What are the most relevant practical aspects of this new DIP classification proposal?

  • Grade 0 represents a pre- or postulcerous lesion that includes healed ulcers, scars and non-blanching erythema. Although this grade does not describe a true ulcer, it helps identify sites at high risk for ulceration or re-ulceration.
  • Wounds with bone or joint involvement are included in a specific category (grade III), as they have a worse prognosis.
  • Grade III ulcers have a high risk of osteomyelitis, so this should be ruled out if the evolution is not favorable.
  • It is mandatory to palpate pulses in any person with a heel pressure ulcer.

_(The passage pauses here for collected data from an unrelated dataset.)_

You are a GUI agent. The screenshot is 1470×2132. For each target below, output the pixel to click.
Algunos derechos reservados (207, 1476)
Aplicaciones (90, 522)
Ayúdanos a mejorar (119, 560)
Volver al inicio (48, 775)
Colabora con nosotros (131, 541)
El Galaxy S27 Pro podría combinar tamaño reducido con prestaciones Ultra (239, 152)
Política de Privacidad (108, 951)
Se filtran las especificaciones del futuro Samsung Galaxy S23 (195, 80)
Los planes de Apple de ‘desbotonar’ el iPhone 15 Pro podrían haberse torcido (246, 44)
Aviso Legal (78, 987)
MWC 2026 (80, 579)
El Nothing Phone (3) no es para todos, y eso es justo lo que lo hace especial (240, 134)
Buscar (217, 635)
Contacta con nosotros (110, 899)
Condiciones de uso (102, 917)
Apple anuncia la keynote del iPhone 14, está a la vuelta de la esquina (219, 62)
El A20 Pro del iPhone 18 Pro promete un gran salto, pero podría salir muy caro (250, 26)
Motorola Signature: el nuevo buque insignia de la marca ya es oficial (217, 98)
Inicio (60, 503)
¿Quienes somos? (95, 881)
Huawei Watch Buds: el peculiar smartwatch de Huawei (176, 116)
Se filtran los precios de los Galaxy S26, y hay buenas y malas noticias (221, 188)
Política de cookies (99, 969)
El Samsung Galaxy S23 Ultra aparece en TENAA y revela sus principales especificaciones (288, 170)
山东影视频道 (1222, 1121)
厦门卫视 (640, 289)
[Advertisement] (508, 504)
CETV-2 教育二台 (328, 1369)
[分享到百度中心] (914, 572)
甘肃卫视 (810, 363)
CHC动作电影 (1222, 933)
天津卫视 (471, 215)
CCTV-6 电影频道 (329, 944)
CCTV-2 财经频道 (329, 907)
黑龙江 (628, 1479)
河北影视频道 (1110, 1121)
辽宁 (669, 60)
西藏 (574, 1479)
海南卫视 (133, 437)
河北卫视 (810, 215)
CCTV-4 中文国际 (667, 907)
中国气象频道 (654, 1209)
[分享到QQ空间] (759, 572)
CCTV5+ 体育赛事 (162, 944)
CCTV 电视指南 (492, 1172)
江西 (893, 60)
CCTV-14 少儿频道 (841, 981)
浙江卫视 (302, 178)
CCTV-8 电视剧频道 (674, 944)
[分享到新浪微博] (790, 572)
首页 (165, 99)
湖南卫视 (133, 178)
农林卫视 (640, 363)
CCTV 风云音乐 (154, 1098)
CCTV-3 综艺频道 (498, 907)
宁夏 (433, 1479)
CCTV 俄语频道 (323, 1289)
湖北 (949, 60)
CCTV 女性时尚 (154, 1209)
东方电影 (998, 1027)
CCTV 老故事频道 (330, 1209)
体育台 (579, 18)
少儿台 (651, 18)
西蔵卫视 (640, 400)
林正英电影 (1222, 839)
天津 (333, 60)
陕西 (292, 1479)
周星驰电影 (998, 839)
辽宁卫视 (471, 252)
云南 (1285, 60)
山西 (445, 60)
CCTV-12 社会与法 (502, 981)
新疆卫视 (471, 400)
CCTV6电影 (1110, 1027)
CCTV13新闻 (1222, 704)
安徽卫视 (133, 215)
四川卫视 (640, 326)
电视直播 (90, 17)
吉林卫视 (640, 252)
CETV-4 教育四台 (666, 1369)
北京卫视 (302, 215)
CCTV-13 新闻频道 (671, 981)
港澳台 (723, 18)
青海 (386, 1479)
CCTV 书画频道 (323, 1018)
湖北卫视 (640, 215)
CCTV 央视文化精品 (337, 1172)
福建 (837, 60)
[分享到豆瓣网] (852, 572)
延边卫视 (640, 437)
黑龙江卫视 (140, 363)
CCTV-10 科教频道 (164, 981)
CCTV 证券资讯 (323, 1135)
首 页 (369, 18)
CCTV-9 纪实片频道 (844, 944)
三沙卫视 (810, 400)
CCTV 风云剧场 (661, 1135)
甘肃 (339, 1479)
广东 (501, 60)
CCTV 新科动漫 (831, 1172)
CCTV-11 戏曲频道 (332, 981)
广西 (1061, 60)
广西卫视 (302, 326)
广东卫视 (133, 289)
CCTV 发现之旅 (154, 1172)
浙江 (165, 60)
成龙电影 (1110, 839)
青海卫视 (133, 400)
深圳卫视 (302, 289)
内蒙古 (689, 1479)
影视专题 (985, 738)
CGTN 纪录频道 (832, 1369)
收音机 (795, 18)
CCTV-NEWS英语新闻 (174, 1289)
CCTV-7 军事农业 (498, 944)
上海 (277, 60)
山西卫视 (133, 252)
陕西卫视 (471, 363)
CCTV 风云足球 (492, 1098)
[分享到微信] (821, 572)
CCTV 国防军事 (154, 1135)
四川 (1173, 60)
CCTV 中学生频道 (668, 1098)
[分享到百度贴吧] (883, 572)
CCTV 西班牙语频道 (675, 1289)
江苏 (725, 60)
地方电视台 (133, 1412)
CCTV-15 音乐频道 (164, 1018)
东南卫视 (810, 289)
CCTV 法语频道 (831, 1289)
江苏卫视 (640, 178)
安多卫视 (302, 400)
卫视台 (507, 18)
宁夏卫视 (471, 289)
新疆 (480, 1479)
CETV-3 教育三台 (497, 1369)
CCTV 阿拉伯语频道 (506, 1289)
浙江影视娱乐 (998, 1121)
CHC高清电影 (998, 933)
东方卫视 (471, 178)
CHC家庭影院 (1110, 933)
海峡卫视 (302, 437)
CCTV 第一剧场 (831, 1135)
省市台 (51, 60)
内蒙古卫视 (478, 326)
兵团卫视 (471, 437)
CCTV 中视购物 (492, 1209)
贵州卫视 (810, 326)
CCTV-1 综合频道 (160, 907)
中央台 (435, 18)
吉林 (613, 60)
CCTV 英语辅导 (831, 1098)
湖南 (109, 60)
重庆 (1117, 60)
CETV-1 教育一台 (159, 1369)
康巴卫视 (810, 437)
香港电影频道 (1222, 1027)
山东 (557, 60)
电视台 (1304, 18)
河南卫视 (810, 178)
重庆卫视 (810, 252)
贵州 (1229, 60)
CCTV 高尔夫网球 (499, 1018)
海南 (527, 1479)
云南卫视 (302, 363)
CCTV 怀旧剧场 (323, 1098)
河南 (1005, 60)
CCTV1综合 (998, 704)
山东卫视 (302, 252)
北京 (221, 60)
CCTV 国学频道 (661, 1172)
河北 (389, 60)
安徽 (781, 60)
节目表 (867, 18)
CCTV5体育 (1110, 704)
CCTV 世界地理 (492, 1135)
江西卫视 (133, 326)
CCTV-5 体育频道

  • The presence of ischemia, regardless of the depth of the ulcer, will require an assessment by vascular surgery.
  • In case of ischemia and absence of infection, debridement should be avoided and the wound kept dry if there is no possibility of revascularization. On the contrary, if there is ischemia and signs of infection, it is essential to remove the non-viable tissue to control the infection.
    Finally, I would like to stress that, although the characteristics of the ulcer will establish the treatment to be followed and are a prognostic marker, the mobility, mental state and general condition of the person are a fundamental pillar in decision making. In people at the end of life, the most important thing is to seek wellbeing, spacing the cures as much as possible without being invasive. In fact, this strategy of touching wounds as little as possible is the strategy of choice in Kennedy’s so-called terminal ulcers. Although their exact etiology is unknown, these rapidly progressive multiple pressure ulcers could be framed as multi-organ failure.